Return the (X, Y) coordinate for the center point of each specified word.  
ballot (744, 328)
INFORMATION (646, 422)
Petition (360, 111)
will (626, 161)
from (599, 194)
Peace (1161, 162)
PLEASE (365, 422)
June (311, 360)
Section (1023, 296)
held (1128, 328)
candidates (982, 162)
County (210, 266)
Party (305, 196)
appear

===

=== Written task ===
Rewrite the records from the line containing "INFORMATION (646, 422)" through the end of the records, swapping "County" for "District" and keeping everything else unchanged.

=== Written answer ===
INFORMATION (646, 422)
Petition (360, 111)
will (626, 161)
from (599, 194)
Peace (1161, 162)
PLEASE (365, 422)
June (311, 360)
Section (1023, 296)
held (1128, 328)
candidates (982, 162)
District (210, 266)
Party (305, 196)
appear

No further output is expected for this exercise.